Track Satellites From Where You Are

Common Questions

How many satellites are currently in orbit around Earth?

Roughly 14,000 active satellites are currently in Earth orbit according to ESA's Space Environment Statistics. The total tracked catalogue — including active satellites, defunct spacecraft, rocket bodies, and debris — exceeds 44,000 objects. Active numbers are dominated by SpaceX's Starlink, which alone accounts for over 10,000 satellites.

How many Starlink satellites are in orbit?

Over 10,000 active Starlinks are currently in low Earth orbit. SpaceX plans to grow the constellation to over 40,000 satellites if Gen2 is fully deployed. Starlinks orbit at roughly 550 km altitude.

How many satellites will be in orbit by 2030?

ESA estimates around 100,000 satellites could be in Earth orbit by 2030 if planned megaconstellations deploy on schedule. Current planned systems include Starlink Gen2 (up to 42,000), Amazon Kuiper (~3,200), China's Qianfan/Guowang (~14,000+), and Telesat Lightspeed (~1,700).

Which country has the most satellites in orbit?

The United States has the most, largely driven by SpaceX's Starlink. Other major operators include China, Russia (CIS), the United Kingdom, Japan, India, and the European Space Agency.

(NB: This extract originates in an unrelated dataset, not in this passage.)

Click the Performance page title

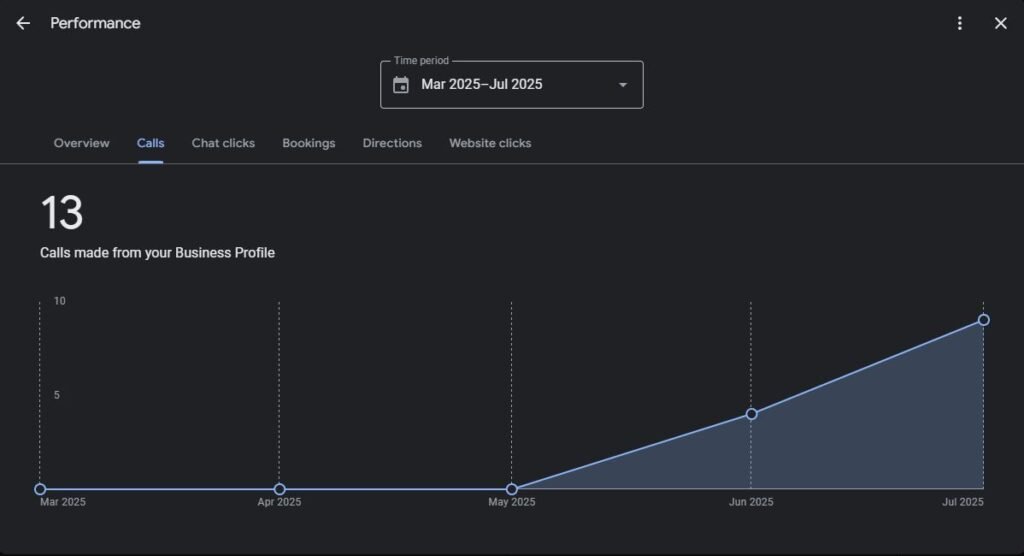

See the live country breakdown above.

Why doesn't everyone agree on the number?

Different sources count differently. Space-Track.org catalogues every tracked object (~44,000), including defunct satellites and rocket bodies. ESA focuses on still-functioning payloads (~14,000). UCS manually verifies operational status (~7,500). Commercial trackers like Orbiting Now aggregate multiple sources. The "right" number depends on what you're counting.

What's the difference between active satellites and total tracked objects?

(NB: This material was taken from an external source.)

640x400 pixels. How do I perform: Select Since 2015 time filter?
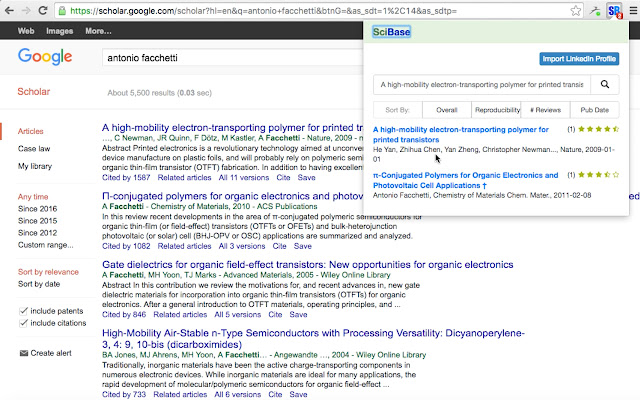pos(39,219)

Active satellites are spacecraft still providing services. Total tracked objects also includes defunct satellites, spent rocket bodies, and debris fragments. ESA tracks ~44,000 total catalogued objects, of which about 14,000 are active payloads. Below 10 cm, fragments become untrackable but ESA estimates another 500,000+ exist.

Data Sources

Live catalogue counts above are pulled from Space-Track.org via the US Space Command's public boxscore API. Historical figures reference ESA Space Environment Statistics (updated January 2026), Union of Concerned Scientists Satellite Database, and Jonathan McDowell's Space Statistics. Projected 2030 figure is ESA's public estimate. Constellation-specific counts use operator filings, FCC disclosures, and regular public updates. When Space-Track is unreachable, the live counters fall back to the most recent cached figures.